Granulisin
Granulisin (GNLY) adalah protein yang ditemukan pada sebagian besar mamalia. Granulisin berperan sebagai peptida antimikroba yang dilepaskan oleh butiran sitotoksik pada sel T sitotoksik.[1] Granulisin bertindak sebagai peptida pembentuk pori, memiliki kemampuan untuk menembus dinding sel mikroorganisme, sehingga memfasilitasi masuknya enzim lain yang menginduksi kematian sel dan pada akhirnya menyebabkan mikroptosis.[2] Aktivitas granulisin terhalang oleh kolesterol, tetapi aksinya efektif dalam memusnahkan mikroba yang memiliki kandungan kolesterol yang rendah.[3]
Granulisin termasuk dalam kelompok protein mirip saponin, informasi genetik protein ini terletak pada kromosom kedua pada manusia. Protein ini menonjol karena konfigurasi 5 α-heliksnya yang khas. Keberadaannya terbatas pada sel imun sitotoksik seperti sel T sitotoksik, sel NK, sel NKT, dan sel T γδ.[4] Protein yang mirip dengan ini terdapat pada sebagian besar spesies mamalia, seperti sapi dan babi, tetapi tidak ada pada hewan pengerat.
Granulisin juga merupakan komponen penting dalam berbagai penyakit, termasuk kusta dan nekrolisis epidermal toksik (TEN).[5]
Signifikansi klinis
[sunting | sunting sumber]Granulisin terlibat dalam beragam penyakit, memberikan efek yang menguntungkan dan merugikan pada respons kekebalan tubuh. Pada penyakit seperti kusta, granulisin berfungsi untuk menghambat infeksi lebih lanjut, dan pasien sering kali menunjukkan peningkatan kadar sel pembunuh yang memproduksi granulisin. Sebaliknya, pada penyakit yang ditandai dengan peningkatan ekspresi granulisin, individu dapat mengalami gejala yang parah atau bahkan mengancam jiwa. Hal ini terutama terlihat pada gangguan autoimun di mana sel pembunuh dapat menyebabkan lisisnya sel inang.

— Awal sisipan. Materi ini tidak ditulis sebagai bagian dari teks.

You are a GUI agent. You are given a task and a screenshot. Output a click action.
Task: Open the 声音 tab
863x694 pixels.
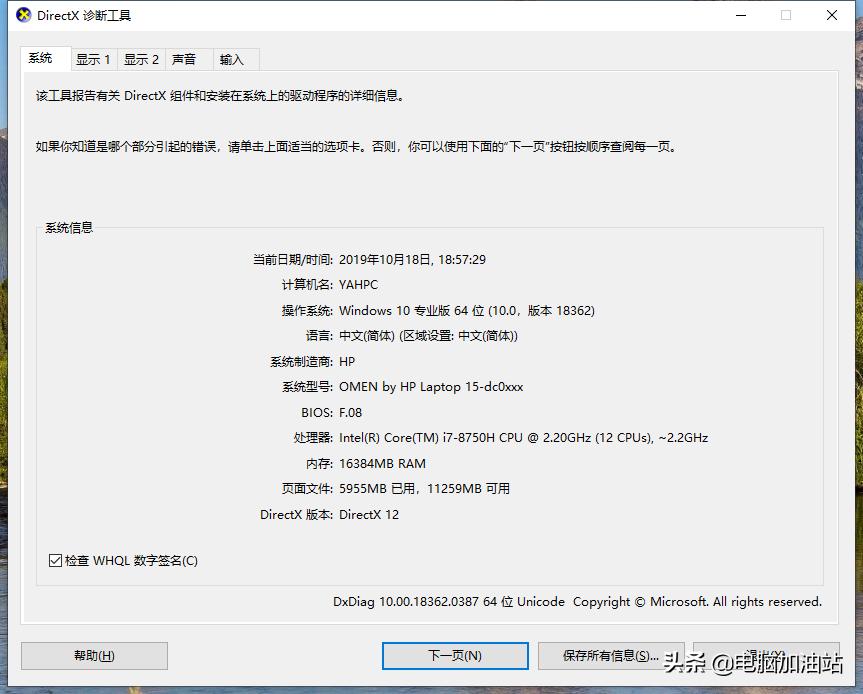(x=186, y=59)
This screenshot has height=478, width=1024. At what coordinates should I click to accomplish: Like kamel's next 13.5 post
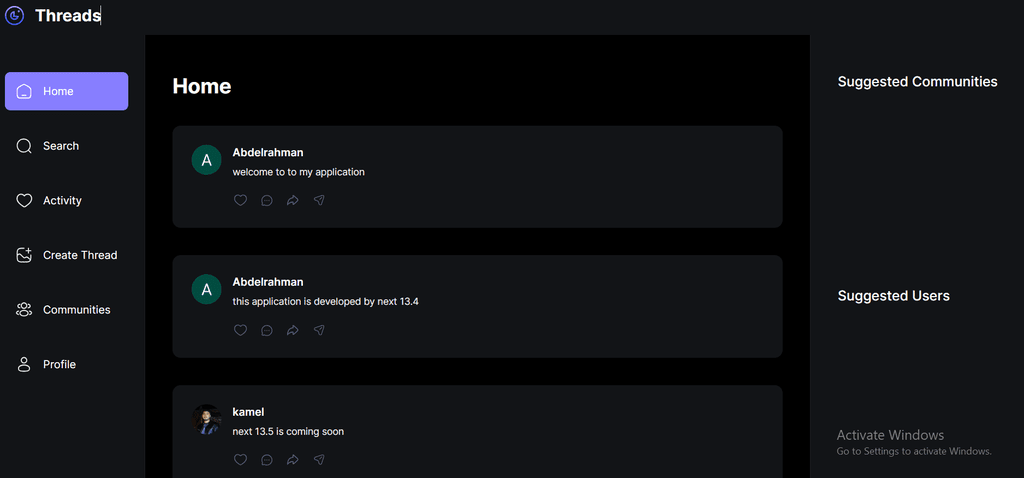click(x=240, y=460)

Nekrolisis epidermal toksik
[sunting | sunting sumber]Granulisin secara signifikan berkontribusi pada Nekrolisis Epidermal Toksik (TEN), suatu kondisi yang ditandai dengan melepuh parah, kerusakan jaringan mukosa, penipisan cairan, dan kulit yang meradang, yang dipicu oleh reaksi imun terhadap obat. Biasanya, obat menempel pada kompleks histokompatibilitas utama tipe I (MHC-I) dan reseptor sel T sitotoksik, yang memicu reaksi kekebalan sitotoksik. Granulisin telah diidentifikasi sebagai faktor utama yang mendorong kematian sel pada kelainan ini. Individu yang terkena TEN menunjukkan peningkatan kadar granulisin dalam cairan di dalam lepuh mereka.[6]
Referensi
[sunting | sunting sumber]- ^ Dotiwala, Farokh; Lieberman, Judy (2019-10). "Granulysin: killer lymphocyte safeguard against microbes". Current Opinion in Immunology (dalam bahasa Inggris). 60: 19–29. doi:10.1016/j.coi.2019.04.013. PMC 6800608 . PMID 31112765.

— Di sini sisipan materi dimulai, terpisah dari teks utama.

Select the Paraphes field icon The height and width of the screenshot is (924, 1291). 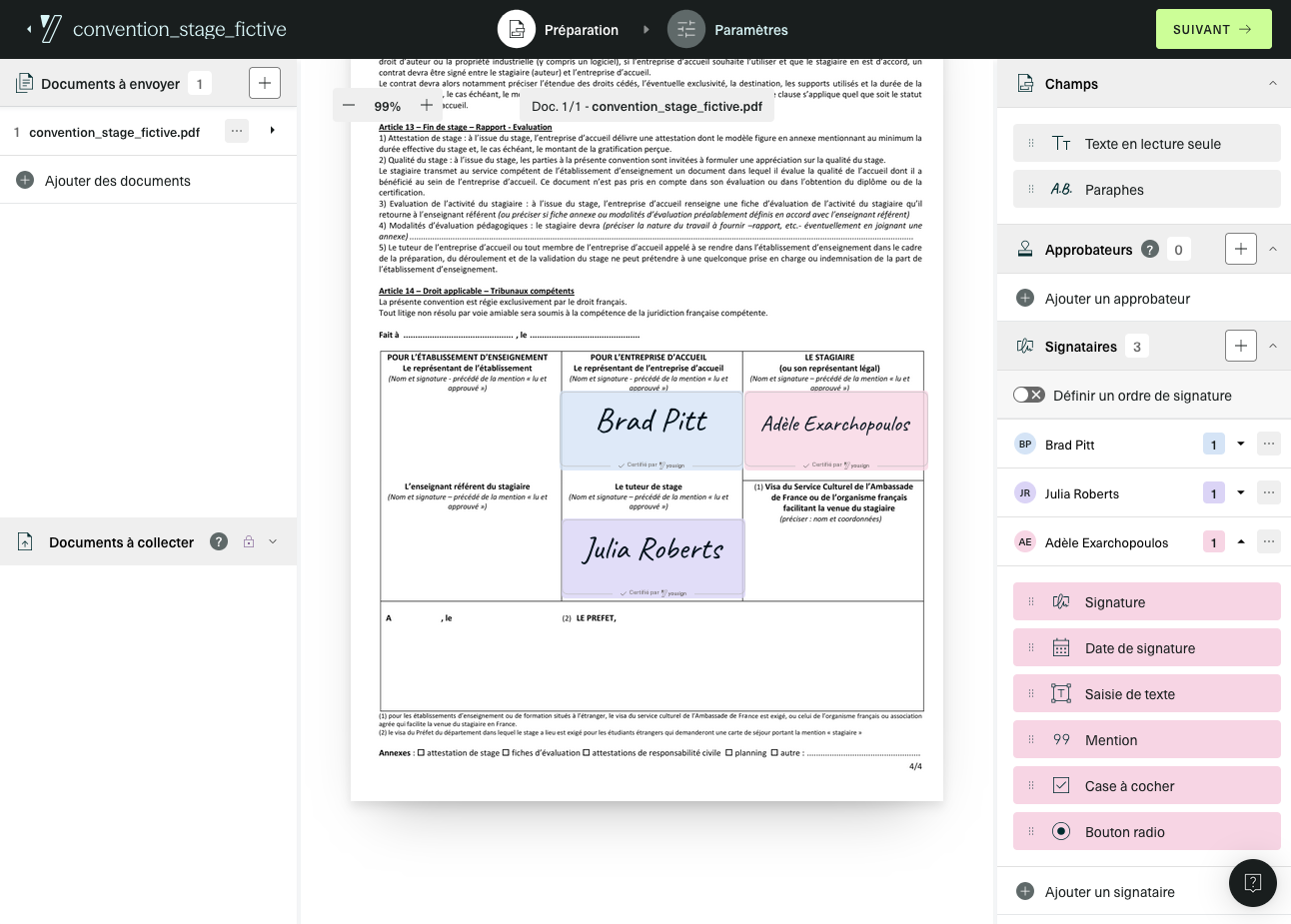pyautogui.click(x=1061, y=189)
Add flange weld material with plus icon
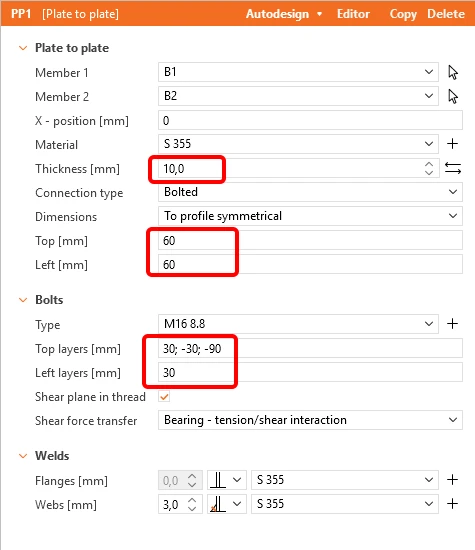The image size is (475, 550). [x=453, y=479]
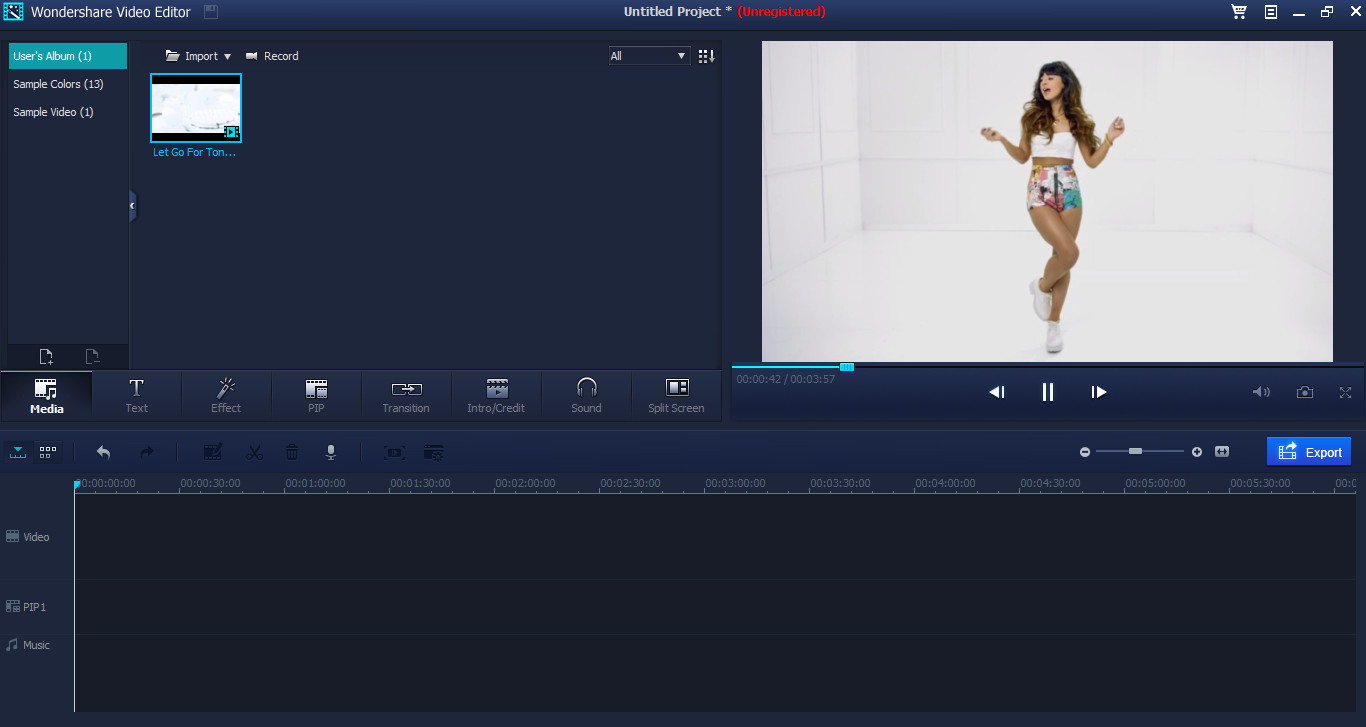Viewport: 1366px width, 727px height.
Task: Select the Sample Colors album
Action: pyautogui.click(x=58, y=84)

- ^ Liu, Xing; Lieberman, Judy (2020-04-26). "Knocking 'em Dead: Pore-Forming Proteins in Immune Defense". Annual Review of Immunology (dalam bahasa Inggris). 38 (1): 455–485. doi:10.1146/annurev-immunol-111319-023800. ISSN 0732-0582. PMC 7260445 . PMID 32004099.
- ^ Walch, Michael; Dotiwala, Farokh; Mulik, Sachin; Thiery, Jerome; Kirchhausen, Tomas; Clayberger, Carol; Krensky, Alan M.; Martinvalet, Denis; Lieberman, Judy (2014-06). "Cytotoxic Cells Kill Intracellular Bacteria through Granulysin-Mediated Delivery of Granzymes". Cell (dalam bahasa Inggris). 157 (6): 1309–1323. doi:10.1016/j.cell.2014.03.062. PMC 4090916 . PMID 24906149.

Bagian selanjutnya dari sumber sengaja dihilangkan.